Tutte le nobili di Montepulciano. “Quote rosa? Già realtà”

E’ di questi giorni la notizia della proposta di emendamento volta a portare al 50 per cento la percentuale di “quote rosa” nei consigli dei consorzi vitivinicoli. Un provvedimento che lascerebbe tutto invariato a Montepulciano, in Toscana. Il Consorzio del Vino Nobile, infatti, registra una percentuale di donne pari al 65% degli impiegati. Una quota che supera
già quella prevista dallo stesso Statuto interno. “Riguardo alla proposta di emendamento della onorevole Mongiello – spiega Paolo Solini, Coordinatore del Consorzio del Vino Nobile – resta un po’ di perplessità da parte nostra, intanto per non aver coinvolto i diretti interessati, ovvero i consorzi, nel formulare questo testo. Ma soprattutto riteniamo che non è imponendo percentuali di genere nei CdA che si afferma la presenza delle donne nel mondo del vino, settore dove per altro la donna è fortemente attiva da tempo”. Una posizione che trova allineata Miriam Caporali, produttrice da due mandati nel consiglio del Consorzio e presidente della Commissione Promozione stessa: “Il Consorzio del Vino Nobile – evidenzia – non ha avuto bisogno di una legge per incrementare il peso delle donne nel proprio CdA. Il numero è sicuramente destinato a salire in maniera naturale, vista la sempre maggiore presenza di imprese rosa nella nostra denominazione”.

I NUMERI
A Montepulciano il Vino Nobile non è solo “giovane”, con oltre il 50% delle aziende condotto da under 40, ma è anche “firmato” da donne. Sono sempre di più, infatti, le figure professionali in quota rosa impiegate nel mondo del vino. A partire dalla titolarità delle aziende: sono 16 su 75 associate al Consorzio quelle condotte da donne. 11 quelle cointestate. Un totale, quindi, di 27 imprese vitivinicole, pari al 36% del totale, che hanno alla direzione una donna. La quota più importante della figura femminile si trova nelle aree commerciale e marketing: in questo caso sono 25 le aziende che hanno delegato a una donna questi ruoli, vale a dire il 33% delle aziende vitivinicole di Montepulciano. Più bassa, ma in crescita, la quota rosa degli enologi. Sono sette le cantine che hanno un enologo donna (il 9% del totale). Considerando anche gli impiegati in generale, tra ufficio e lavoro di cantina e in vigna, oltre il 40% è declinato al femminile.

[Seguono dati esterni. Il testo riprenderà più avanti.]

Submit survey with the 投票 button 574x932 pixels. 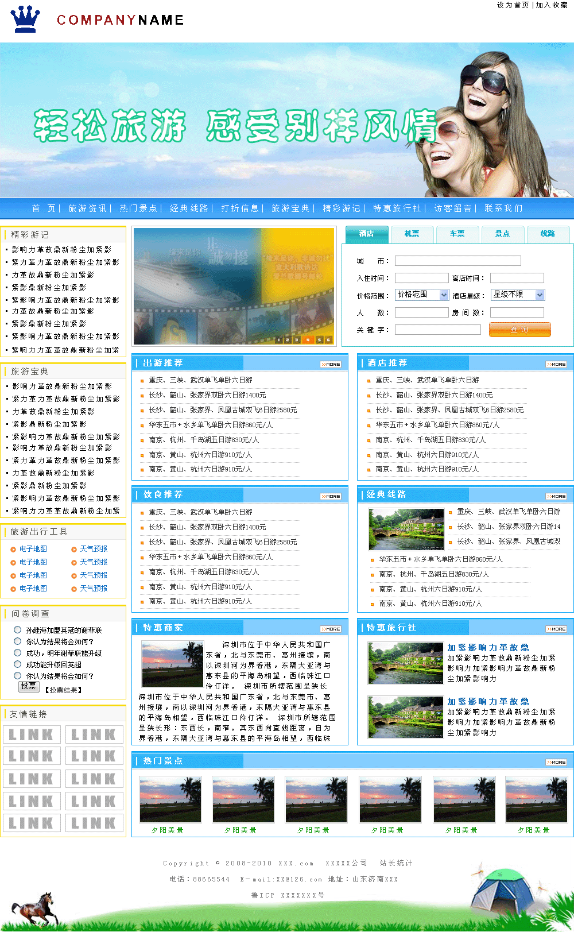(29, 686)
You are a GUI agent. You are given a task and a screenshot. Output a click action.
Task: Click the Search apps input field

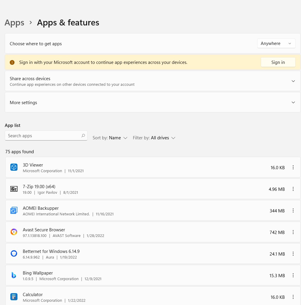(x=43, y=136)
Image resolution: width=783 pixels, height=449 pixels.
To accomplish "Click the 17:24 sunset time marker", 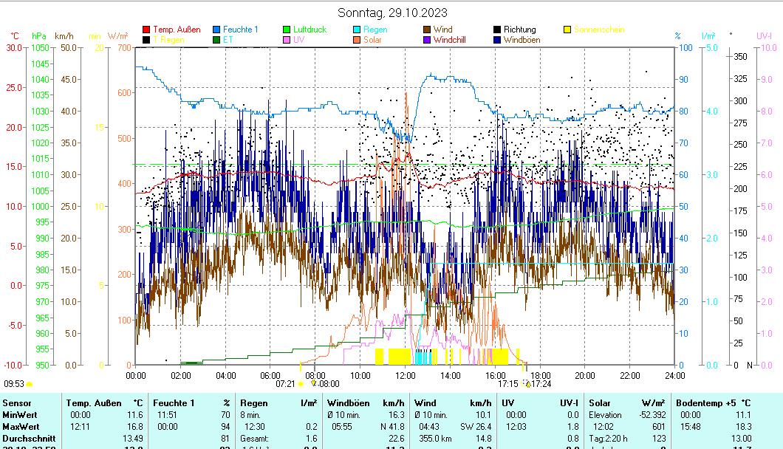I will coord(542,384).
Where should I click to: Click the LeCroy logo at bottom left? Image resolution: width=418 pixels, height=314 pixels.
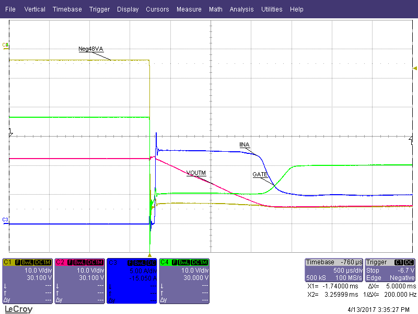18,309
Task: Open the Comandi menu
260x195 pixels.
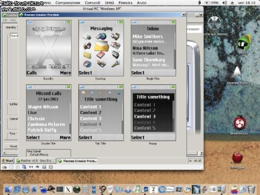Action: coord(93,2)
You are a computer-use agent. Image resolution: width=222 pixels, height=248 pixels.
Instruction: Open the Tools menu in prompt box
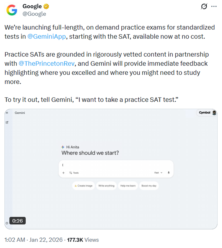(74, 173)
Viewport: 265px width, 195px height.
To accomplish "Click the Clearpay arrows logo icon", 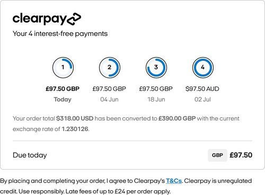I will tap(74, 19).
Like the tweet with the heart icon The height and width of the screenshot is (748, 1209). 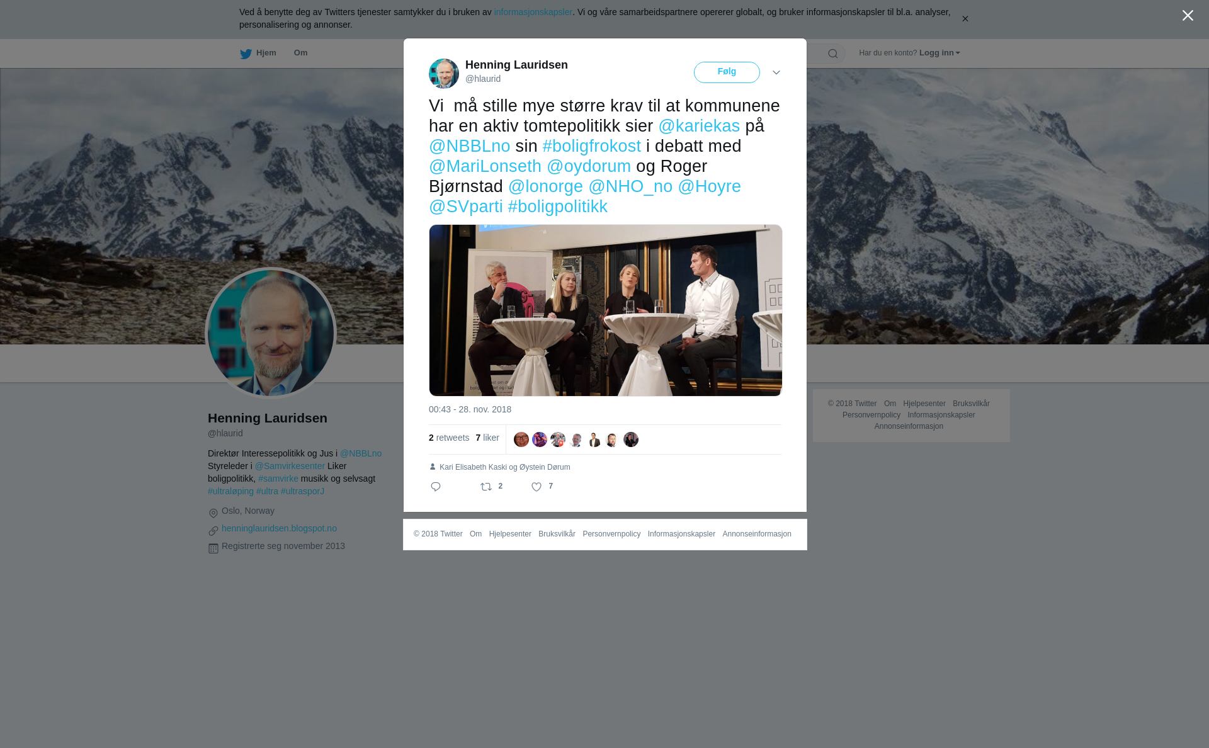(536, 487)
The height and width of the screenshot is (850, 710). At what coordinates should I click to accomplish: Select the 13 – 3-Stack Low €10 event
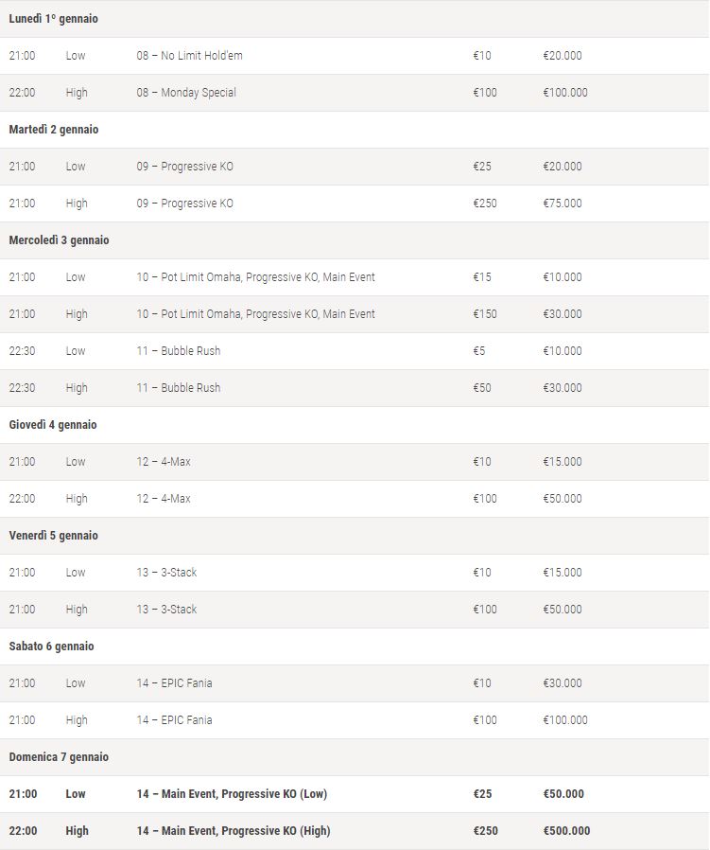click(x=355, y=573)
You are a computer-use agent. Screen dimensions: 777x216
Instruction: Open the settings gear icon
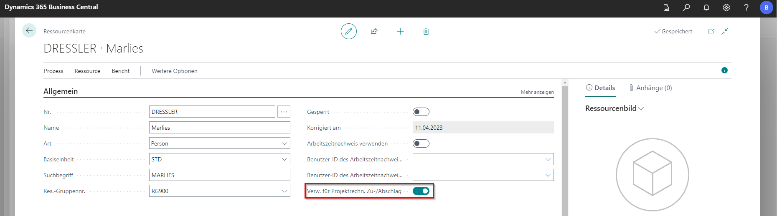coord(726,8)
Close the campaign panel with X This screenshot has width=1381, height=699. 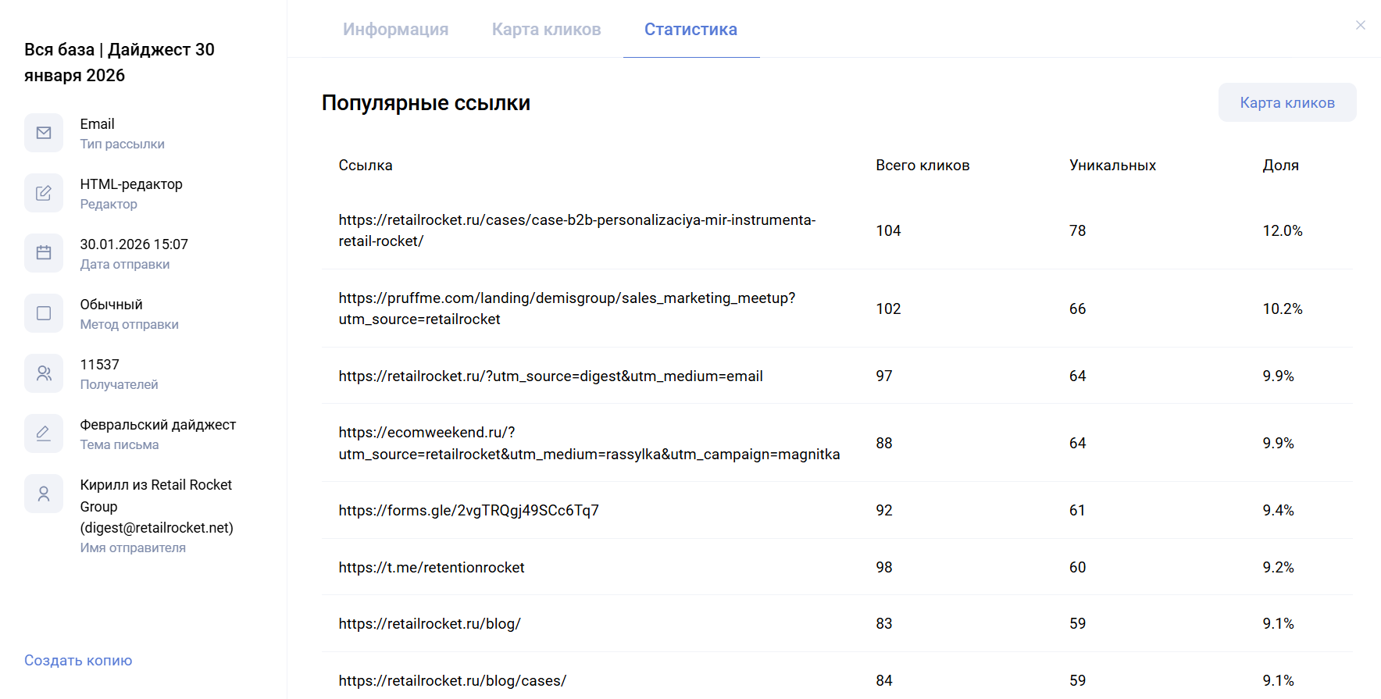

Il Consorzio del Vino Nobile, inoltre, è composto per il 65% da impiegati donna, mentre il Consiglio di amministrazione consortile è composto da 3 donne su 12 rappresentanti, di cui una è presidente della commissione Promozione. Tra le fondatrici dell’Associazione Donne del Vino, nel 1988, c’è anche una produttrice di Vino Nobile di Montepulciano. Numeri importanti questi, soprattutto se messi a confronto con il passato. Rispetto a dieci anni fa la presenza della donna alla guida di una azienda di Vino Nobile è cresciuta del 15%, di oltre il 50% se si fa riferimento al 1980, anno nel quale è uscita la prima fascetta Docg, conservata proprio a Montepulciano. Anche per quanto riguarda le cariche istituzionali, all’interno del Consorzio il dato è significativo. Per vedere la prima produttrice in un Consiglio di amministrazione si deve aspettare il 1971, mentre per alcuni anni è stata una donna a coordinare le attività consortili. Gli impiegati del vino a Montepulciano. Quanto alla forza lavoro, oltre agli stagionali (circa mille persone in vigna), sono circa 1200 gli addetti del settore (di cui il 60% tra i 20 e 40 anni), senza calcolare l’indotto che è calcolato intorno al 70% dell’economia locale: dalle tipografie, agli studi di architettura, passando per il turismo legato al vino e tanto altro.